— Requirement A —
Please say whether each statement agrees with the RMLCopyDVD README, answering yes or no and quoting the words that decide it.
(i) The script is meant to replace Kb3.
(ii) Double-layer DVD burners can be bought for about $40.00.
(iii) A typical double-layer movie DVD holds about 4 GB of data.
— Requirement B —
Answer these questions from the RMLCopyDVD README.
(i) What does the tarball contain?
(ii) What per-disc cost is mentioned as acceptable for copying a DVD whole?
(iii) What part of a DVD does the script rip out?
— Requirement C —
Write the next paragraph of the RMLCopyDVD README, picking up after its last sentence.

— Page —
------------------------------
RMLCopyDVD Logo RMLCopyDVD

General Information (from README)

DESCRIPTION

This tarball contains a script and some helper functions that tie together a whole slew of packages to create copies of double-layer DVDs. This is not a replacement for Kb3 or similar packages, but it fills a need that isn't really filled with any other Linux package.

The goal with this script is to tie together the right Linux packages so that a double-layer DVD can be copied to a single-layer DVD±R(W) disc. Now that double-layer DVD burners can be had for ~$40.00, it may seem to some as "why don't I just copy my DVD in entirety, verbatim to similar medium"?

Good question. As long as you don't mind paying ~$2.25 per disc, there is no reason to copy double-layer to single-layer (unless you don't own a double-layer DVD burner). However, if you're like me, and you like using discs that you can get for ~0.12 cents, then you will like this script.

The principal foundation, or methodology, used in the script is to rip out the main section of a DVD (the actual movie in most cases), and compress it (if necessary) just enough so that it will fit on the single-layer DVD±R(W). For those that don't know, the typical DVD of your favorite movie is on a double-layer DVD and with all the "extras", "frills", and other stuff on the DVD it contains about 7-9 GB of data.
------------------------------
— Recorded data —
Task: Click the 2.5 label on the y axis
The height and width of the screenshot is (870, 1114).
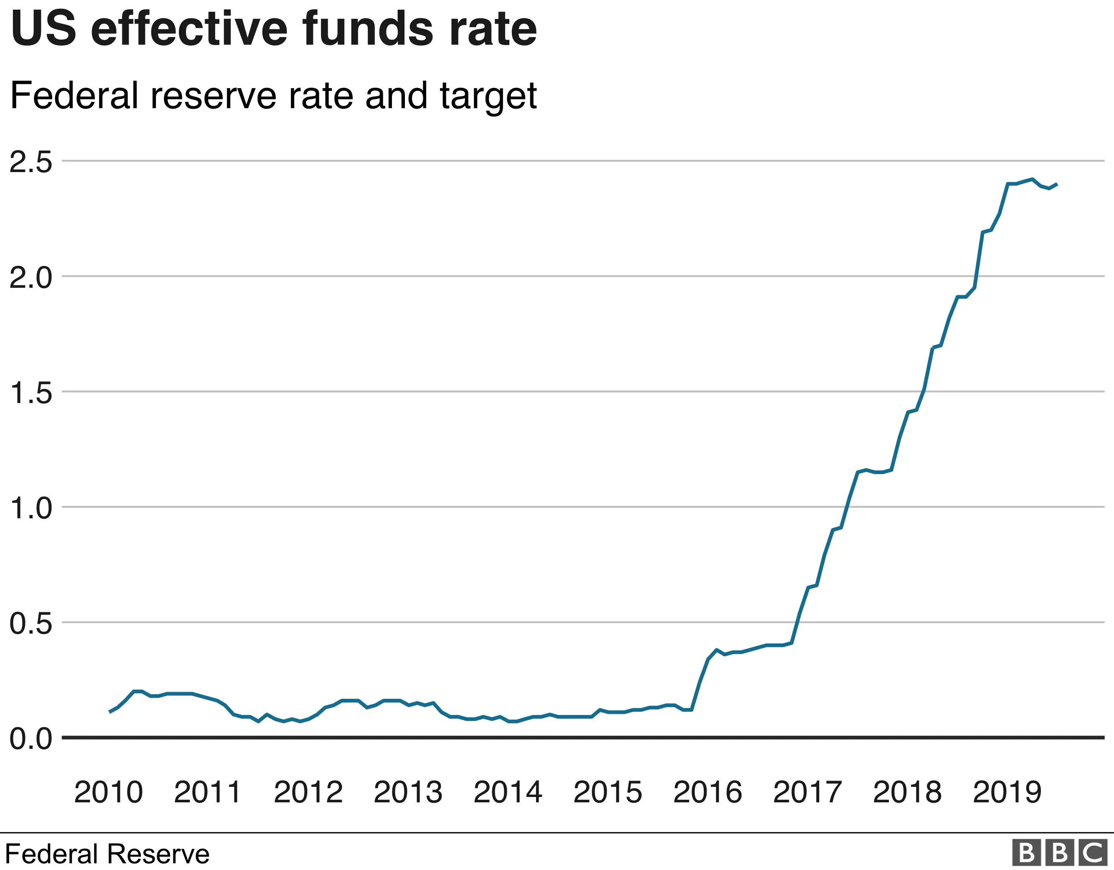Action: [x=31, y=162]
------------------------------
— Output A —
(i) No: "This is not a replacement for Kb3 or similar packages"
(ii) Yes: "Now that double-layer DVD burners can be had for ~$40.00"
(iii) No: "it contains about 7-9 GB of data"

— Output B —
(i) A script and some helper functions
(ii) About $2.25 per disc
(iii) The main section of the DVD, which in most cases is the actual movie

— Output C —
A single-layer DVD±R(W) will only hold 4.4 GB (4.7 in salesman talk) of data. So to copy the movie from the double-layer DVD to a single-layer takes a bit of creativity. Note that at the time of this writing, K3b (http://www.k3b.org/) nor any other Linux GUI package will copy double-layer DVDs to single-layer medium. M$ products can do it, there just isn't a Linux one yet.

So, here you have this script. It simply ties the necessary packages together so that you can copy the main content of a double-layer DVD to a single-layer disc. The process is simple (condensed for simplicity):

  1. Rip the main portion (typically the entire movie) from a double-layer DVD to a file on the hard disk.
  2. Extract the audio and video streams from this file into two different files on the hard disk.
  3. Requantisize (make smaller) the video stream so that after combining it with the audio, it will fit on a single-layer DVD±R(W).
  4. Multiplex (combine) the (now smaller) audio and video streams back together into one file.
  5. Create a DVD file structure from the new (smaller) mpeg file.
  6. Create an ISO file from the DVD file structure. This step could probably be eliminated, but I've had trouble doing this and it only takes about five more minutes in any fairly recently-made computer.
  7. Burn the DVD±R(W).

The result is the entire main feature (typically the movie) of the original DVD burned to a new one with a compression factor small enough so that the perceptable difference is negligable.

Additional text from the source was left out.